Im Jahre 2005 war innerhalb der Kammern und der Ärzteschaft sowie auf Tagungen der Laborärzte/Pathologen die Angst aufgetaucht, bisher zuweisende Ärzte könnten die Rechtsfigur der Teilgemeinschaft missbrauchen, um unangemessene, ökonomische Vorteile von den bisher die Aufträge entgegen nehmenden Laborärzten/Pathologen zu erzwingen. Aus diesem Grunde ist es empfehlenswert, bei all solchen Verträgen sich von vornherein mit den Ärztekammern in Verbindung zu setzen, um abzuklären, wie solche möglichen Bedenken schon im Vorgespräch bei der Gestaltung des Vertragskonzeptes ausgeschaltet werden können.

Das bedeutet im Einzelnen, auch im Zusammenwirken zwischen patientenbezogenen Arztgruppen und primär nichtpatientenbezogenen Praxen von Laborärzten/Pathologen muss der Vertrag im Namen der gemeinsamen Teilgemeinschaft geschlossen werden. Es ist eine gemeinsame Aufklärungsvereinbarung zu unterschreiben.

Der den Patienten einbringende, auftraggebende patientenbezogene Gesellschafter muss in der gemeinsamen Abrechnung gegenüber dem Patienten im Namen der Teilgemeinschaft eine Beratungsleistung (Blutentnahme als Beispiel) abrechnen.

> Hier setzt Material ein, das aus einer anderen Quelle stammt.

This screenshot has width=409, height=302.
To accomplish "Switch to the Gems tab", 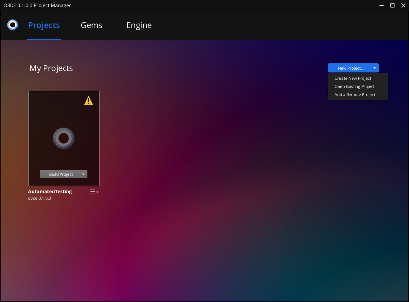I will [91, 25].
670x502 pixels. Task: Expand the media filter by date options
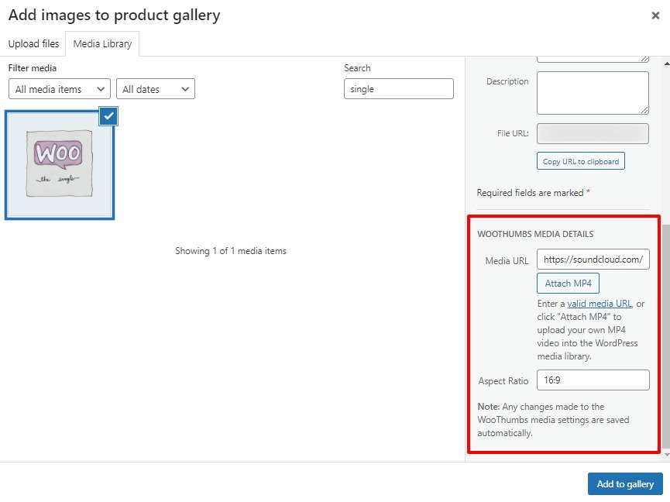(x=155, y=88)
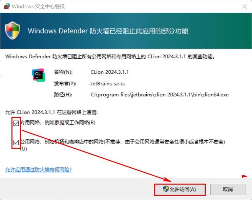Click the 专用网络，例如家庭或工作网络(R) label text
The image size is (252, 200).
tap(58, 123)
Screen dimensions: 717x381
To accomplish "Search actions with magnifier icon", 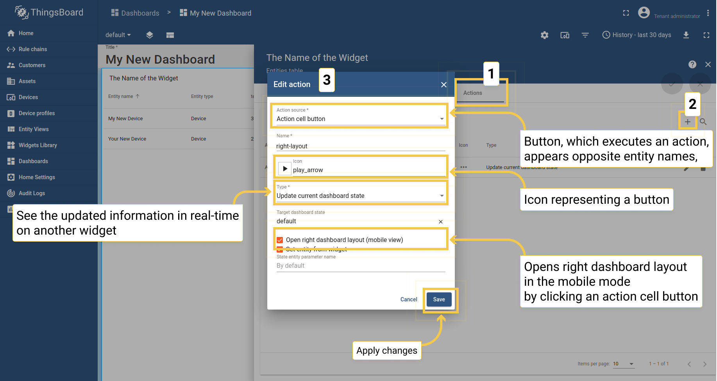I will (x=703, y=122).

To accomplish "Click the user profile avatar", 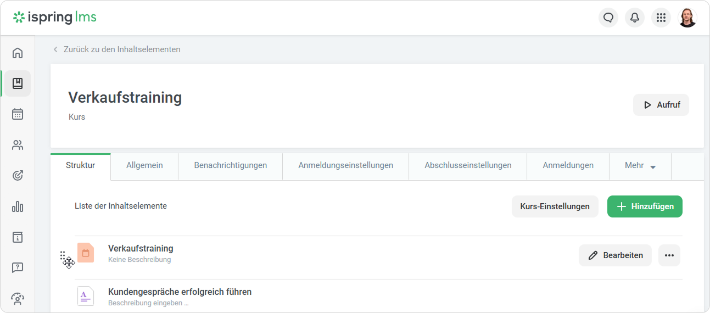I will click(687, 18).
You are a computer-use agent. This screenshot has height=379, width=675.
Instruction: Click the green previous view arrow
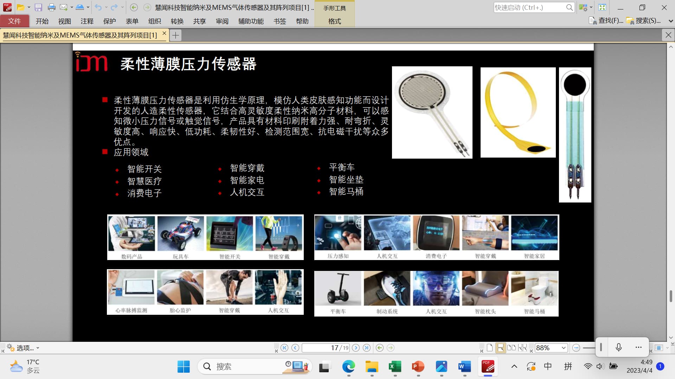(x=380, y=348)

Der Laborarzt/Pathologe seine jeweils vereinbarten Auftragsleistungen.

Hierbei muss es zu einer Gewinnverteilung kommen, die zunächst gleichartig alle beteiligten Gesellschaften zufrieden stellt, bevor es darüber hinaus zu einer modifizierten Gewinnabsprache kommt, die sowohl die Leistungen des einbringenden, wie auch des den Auftrag abwickelnden Gesellschafters berücksichtigt. Hierbei ist immer - wie die Richtlinien betonen - der Zugriff auf eine gemeinsame Patientendatei erforderlich und sinnvoll. Weiterhin sinnvoll wird es in Zukunft sein, sich hierbei bestimmter gemeinsamer Informationstechnologien zu bedienen und einer entsprechend programmierten Abrechnungssoftware, die darüber hinaus sicherstellt, dass der Steuerberater der Teilgemeinschaft die Abrechnung hierauf kostengünstig abwickeln kann.

Zusammenfassung:

Trotz der scheinbar liberalen Formulierung der Richtlinien werden im Innenverhältnis die Ärztekammern bemüht sein, Berufsausübungsgemeinschaften so restriktiv wie nur möglich zu handhaben.

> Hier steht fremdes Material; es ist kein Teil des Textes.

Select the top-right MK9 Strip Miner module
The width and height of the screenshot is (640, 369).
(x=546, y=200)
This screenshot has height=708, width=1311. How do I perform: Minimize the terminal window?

Sie werden dabei eine ordnungspolitische Konzeption verfolgen, die die Vertragstexte nicht unmittelbar ablehnt, sondern formuliert, dass gegen den jeweiligen Gesellschaftszweck "erhebliche Bedenken" bestehen.

Die beteiligten Ärzte müssen dabei erkennen, dass die verwandte Wortwahl an sich nur eine psychologische Abschreckungsfunktion hat. Die Aufgabe einer Ärztekammer ist entweder zu sagen, dass ein Vertragstext zulässig ist oder nicht. Sollte die Kammer ihn ablehnen, was die beste und schnellste Lösung ist, könnte in einem nachfolgenden Verfahren sehr schnell geprüft werden, ob die Schlussfolgerung der Rechtswidrigkeit/Sittenwidrigkeit/Nichtigkeit eines Vertragszweckes gegeben ist, beispielsweise weil nach Meinung der Kammer ein Fall von § 31 MBO vorliegt.